Tasks –
- 1) In the piece on A Hawk in Silver, which publisher first brought out the novel in 1977?
- 2) Pick up the piece on A Hawk in Silver after its last sentence and carry it on.

Document section –
Unlike her later books (adult fantasy like Rats & Gargoyles, SF like Golden Witchbreed, and the massive alternative history Ash), Mary Gentle’s first novel, A Hawk in Silver, was a YA fantasy. It was mostly written between the ages of 18 and 19 (in one interview, she says it was begun when she was 15), and was first published in 1977 by Gollancz in the UK, then in 1985 in the US, with paperback editions in both countries (plus a German translation).
It starts with 15-year-old Holly Anderson finding a silver coin or medallion in the street. One side depicts a hawk, the other a woman’s face. A short while later, she’s approached by Fletcher, a young man with no shoes and a sometimes archaic mode of speech (but this is close enough to the 60s that it doesn’t seem too strange), who says he’s been looking for the medallion and thinks she has it. In a hurry, she hands it to him—or thinks she does, only to later find she gave him a normal coin instead. She shows the silver one to her friend, Chris Ivy, who goes to the same all-girls’ school as her, and they discuss what to do with it. At one point, they’re attacked—bizarrely, by a cat and a seagull, both of which seem to want the coin. When Fletcher turns up once again, Holly takes it out to give to him, but it fades into nothing on her palm. Fletcher asks them to come with him so they can receive an explanation. He takes them along a local river valley, to a hill, which he enters. Inside, he introduces them to Mathurin the Harper, Eilurieth the Keeper of Mirrormere and other elukoi, “an ancient and honourable people” who have pointed, furry ears and cat-like eyes, and who, it turns out, are exiles from Faerie. The coin was one of the “old things out of Ys”, which had been treated with “a binding spell… so that time does not decay them”, but something, evidently, broke that spell. The girls are invited to the elukoi city of Brancaer, to help understand what has happened. (Chris, something of a skeptic as far as magic is concerned, says she hopes it won’t take all day, as it’s a Saturday and “There’s some good programmes on the Box, Saturday evenings.”) But at Brancaer, before they can be properly introduced to Oberon, lord of the elukoi, Eilurieth is injured and the girls are told to leave and never return: it is their presence that is a danger, for humans are not only non-magical, but annul magic. That’s why the coin disappeared, and now their presence in Brancaer is affecting the spells that shield the elukoi from their deadly enemies, the sea-born morkani. Already they are open to attack.
The girls return to their mundane lives, which means encounters with the classroom bully Helen and her gang, the poor health of Holly’s grandfather, and generally gadding about the southern English coastal town where they live (it’s never named, but in interviews Gentle says it was based on Hastings, where she grew up). Another encounter with Fletcher leads to the girls learning that the hill where they initially met the elukoi has been destroyed by the morkani, and with it the hope of the elukoi returning to Faerie: the Harp of Math, which is needed to summon the Starlord Fyraire, was in that hill, but now is wreathed in hostile morkani magic. Then Chris says that, as humans, they’re immune to Faerie magic, so why don’t they go in and get it?

Data excerpt –
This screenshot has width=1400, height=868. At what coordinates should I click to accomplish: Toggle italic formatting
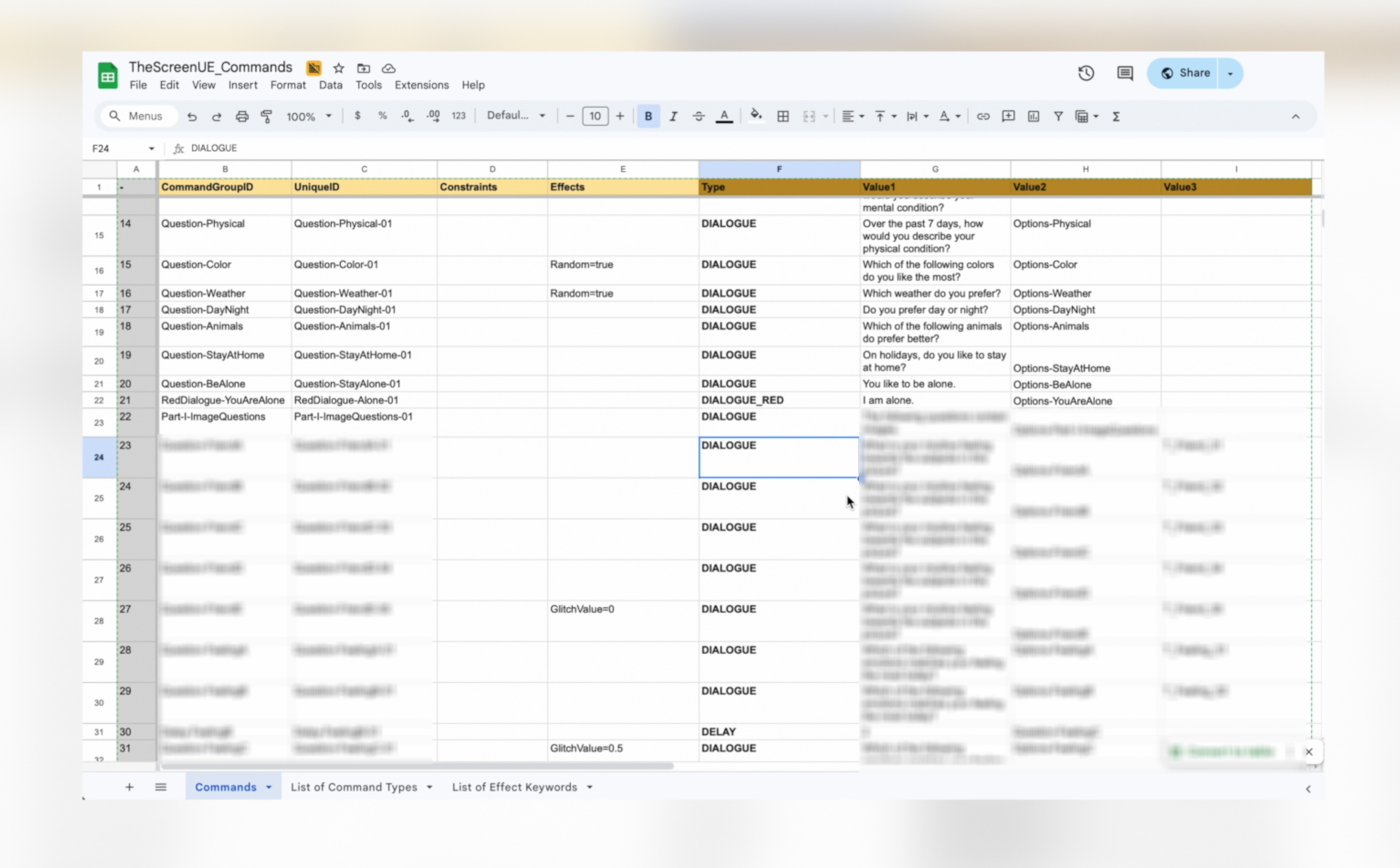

Task-by-task results –
- 1) Gollancz, in the UK.

- 2)
In an interview in the BSFA’s Vector in 1983, Gentle says there was a “trinity of writers” she “absorbed in childhood”: Tolkien, Lewis, and Alan Garner. There’s a hint of the first two here, as in for instance the female elukoi Eilurieth who, as Keeper of Mirrormere, a pool in which visions of the future can be seen, recalls Galadriel; or in Fyraire’s home, the Silver Wood, which “borders on all places”, and recalls the “Wood Between the Worlds” in The Magician’s Nephew. But the clearest influence (as almost every review of the book I’ve found points out) is Alan Garner, in the mix of the girls’ sometimes harsh real-world lives and their trips into a magical but somewhat forbidding otherworld. But there was a lot of Garner influence around at the time—to the point where you have to say it’s less down to one writer’s influence and more about a potential in the genre that was just waiting to come out—and anyway, that Garnerish mix of real-world drama and fantasy was what brought me to this book in the first place, so I’m certainly not going to complain about it.
The closest Garner comparison would be with Elidor (if only because both books feature a unicorn), and though Gentle’s novel doesn’t quite hit the sublime/tragic note of Garner’s, or make the otherworld her kids visit feel as powerful and strange, this is holding A Hawk in Silver against a very high bar. I’d say, perhaps, Gentle’s characters are a little more realistic than those in Elidor (though perhaps that’s just because Garner was writing for, and about, slightly younger children, and about a decade earlier). Holy and Chris suffer some genuine violence at the hands of their bullies, and apparently there’s some explicit swearing that was edited out of the US edition (which is the one I read, because I preferred the cover).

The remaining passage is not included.